Iklan - Scroll untuk Melanjutkan
Baca artikel IDN Times lainnya di IDN App
ilustrasi orang tua mendampingi anak dalam mengakses internet menggunakan tablet (pexels.com/Alex Green)
ilustrasi orang tua mendampingi anak dalam mengakses internet menggunakan tablet (pexels.com/Alex Green)

Intinya sih...

  • Meutya Hafid, Menteri Komunikasi dan Digital di Kabinet Merah Putih, dinyatakan memiliki kinerja terbaik dalam Rapor 100 Hari Pertama.
  • Revisi UU ITE mengatur perlindungan anak di ruang digital, termasuk batasan usia minimum pengguna dan pelaporan penyalahgunaan produk atau layanan yang melanggar hak anak.
  • Negara lain seperti Amerika Serikat, Korea Selatan, dan Australia telah menerapkan regulasi perlindungan anak di dunia maya yang menjadi contoh bagi Indonesia.
Disclaimer: This summary was created using Artificial Intelligence (AI)

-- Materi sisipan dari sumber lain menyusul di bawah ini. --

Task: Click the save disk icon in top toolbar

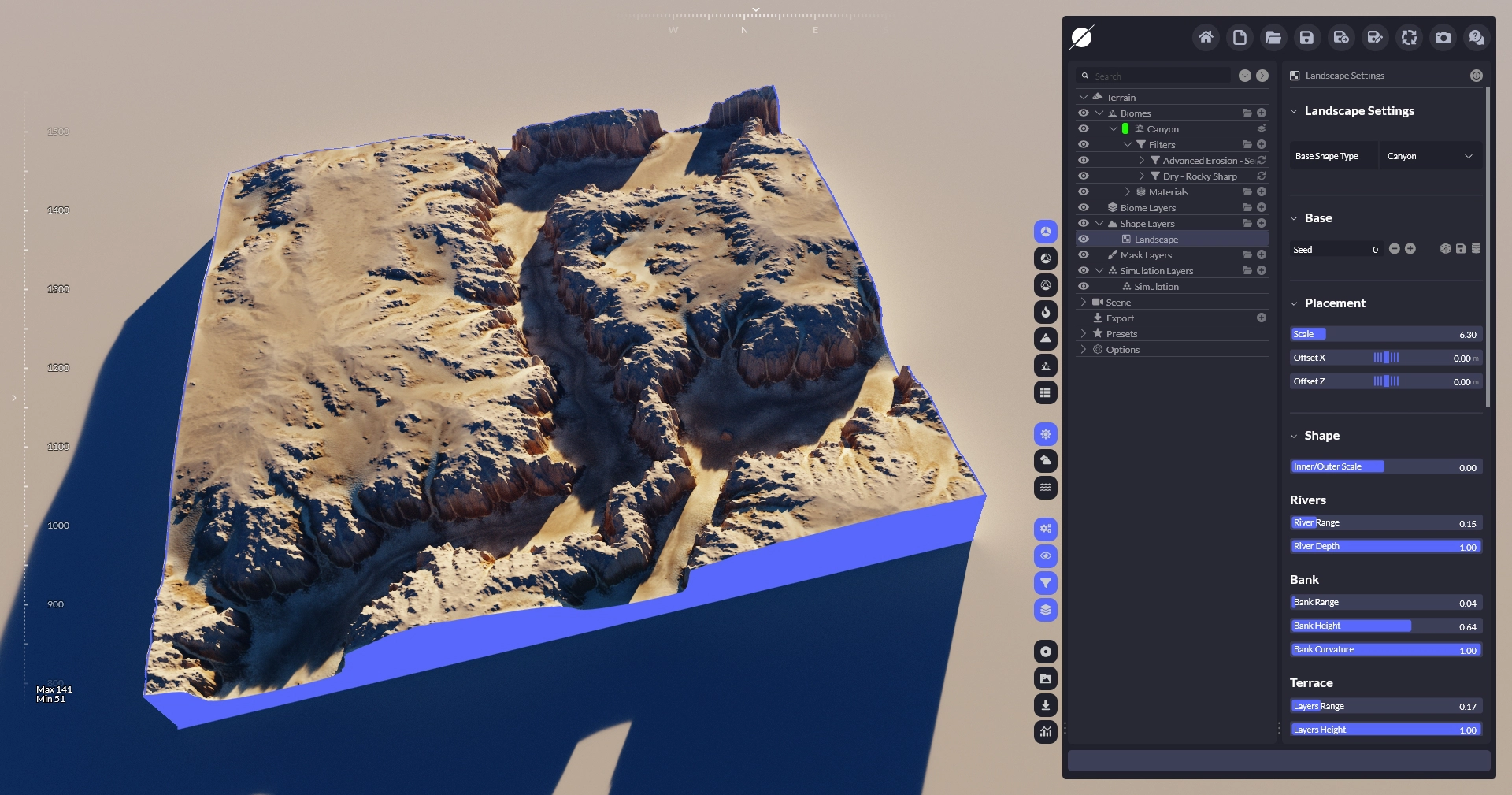Action: [x=1306, y=37]
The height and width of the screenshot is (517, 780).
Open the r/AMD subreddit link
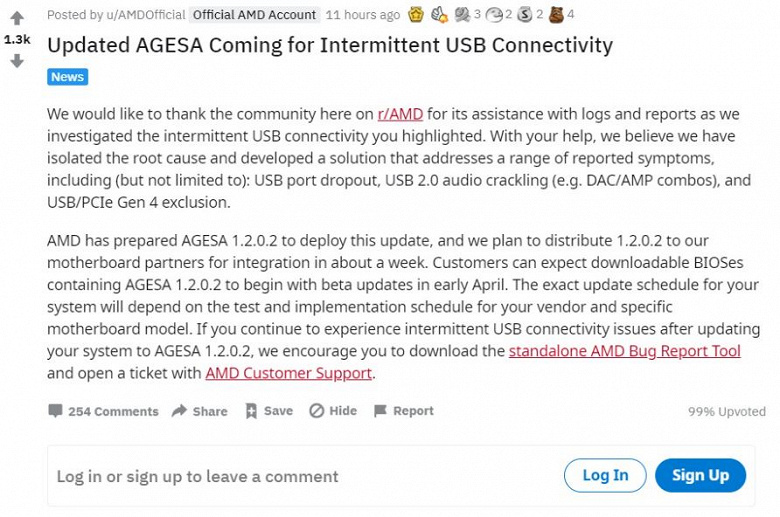(x=400, y=114)
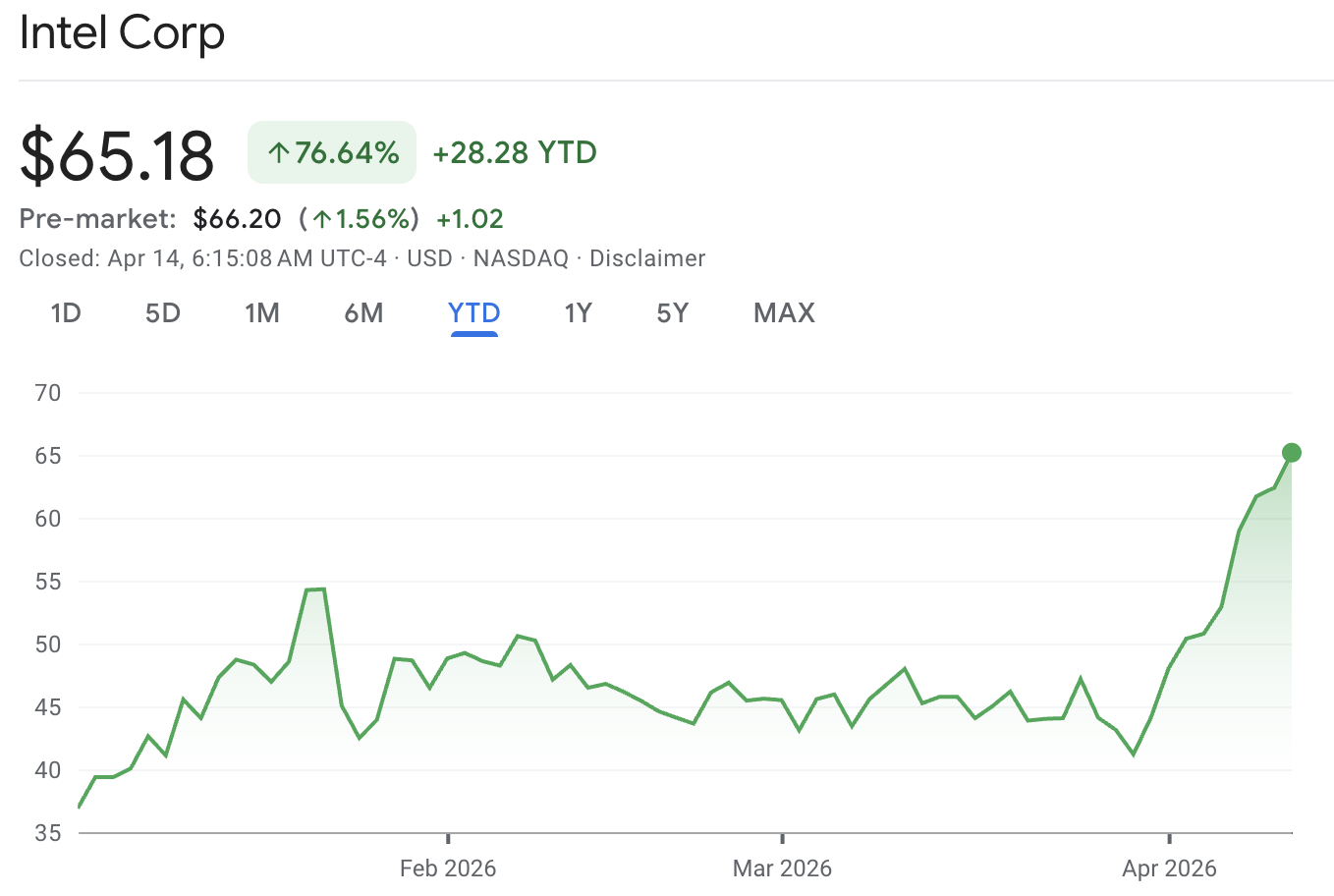The image size is (1334, 896).
Task: Show the MAX price history
Action: coord(784,313)
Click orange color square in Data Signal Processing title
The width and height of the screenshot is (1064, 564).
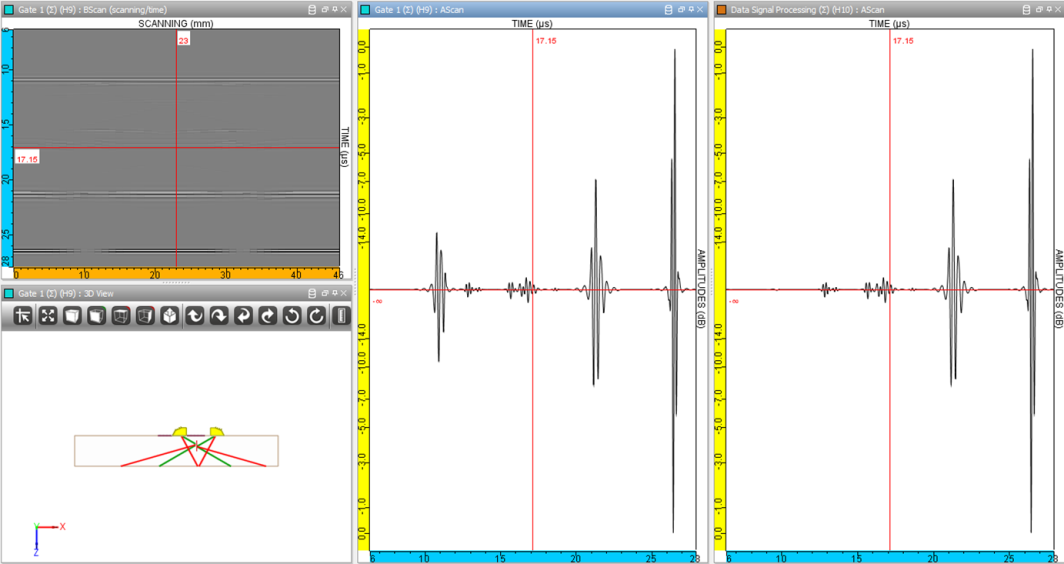[721, 9]
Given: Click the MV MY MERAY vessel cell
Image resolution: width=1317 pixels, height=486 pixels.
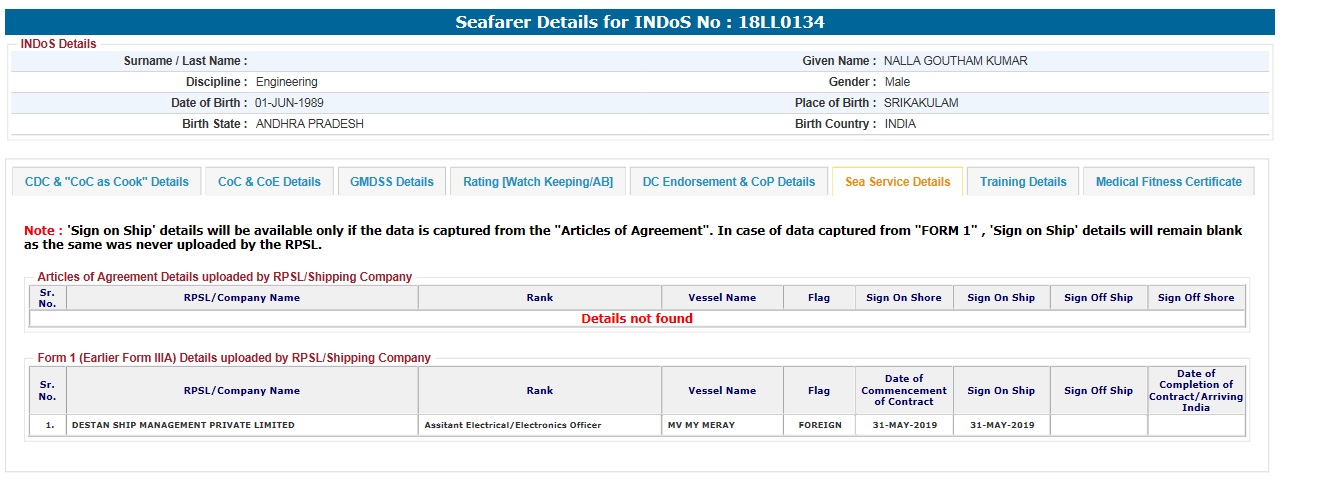Looking at the screenshot, I should pos(701,425).
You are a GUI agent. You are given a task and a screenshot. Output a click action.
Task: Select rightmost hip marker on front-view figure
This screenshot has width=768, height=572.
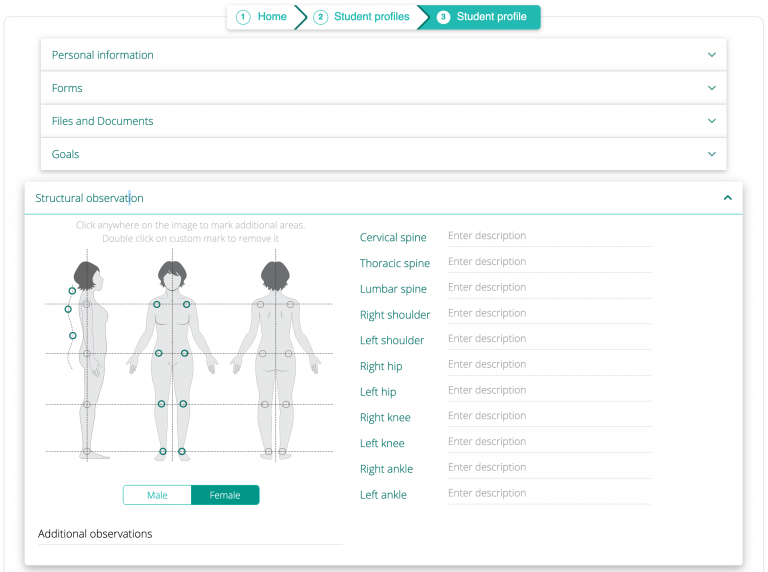pos(185,353)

Tepat pada 28 Januari 2025, 100 hari pertama masa kerja kepemimpinan Presiden Prabowo bersama para menteri Kabinet Merah Putih telah berhasil dilalui. Berbagai arahan, catatan, capaian, dan gebrakan tentu menjadi perhatian masyarakat yang menantikan hasil kerja mereka selama ini. Center of Economic and Law Studies (CELIOS) merilis Rapor 100 Hari Pertama Kabinet Merah Putih di bawah kepemimpinan Prabowo-Gibran pada 21 Januari 2025. Dalam laporan evaluasinya, CELIOS menetapkan lima menteri yang berhasil meraih rapor hijau. Salah satu nama yang muncul adalah Meutya Hafid, Menteri Komunikasi dan Digital (Menkomdigi) sebagai menteri dengan kinerja terbaik.

Masih segar dalam ingatan bahwa Meutya Hafid pernah menggagas wacana untuk mewujudkan internet ramah anak. Wacana ini ia sampaikan sejak awal pelantikannya sebagai Menkomdigi RI. Meutya ingin memastikan anak-anak Indonesia dapat terlindungi dari bahaya digitalisasi yang semakin meluas.

Jika Kemkomdigi berhasil merealisasikan inisiatif ini, hal tersebut akan menjadi senyum termanis bagi anak-anak. Internet yang sering menjadi ladang ranjau berpotensi menjadi ancaman serius yang dapat merusak moral, mental, dan masa depan generasi muda, khususnya dalam menyongsong visi Indonesia Emas 2045. Sebagai bagian dari generasi muda, ada lima inspirasi penting yang perlu diwujudkan untuk mendukung terciptanya internet ramah anak. Mari cermati bersama.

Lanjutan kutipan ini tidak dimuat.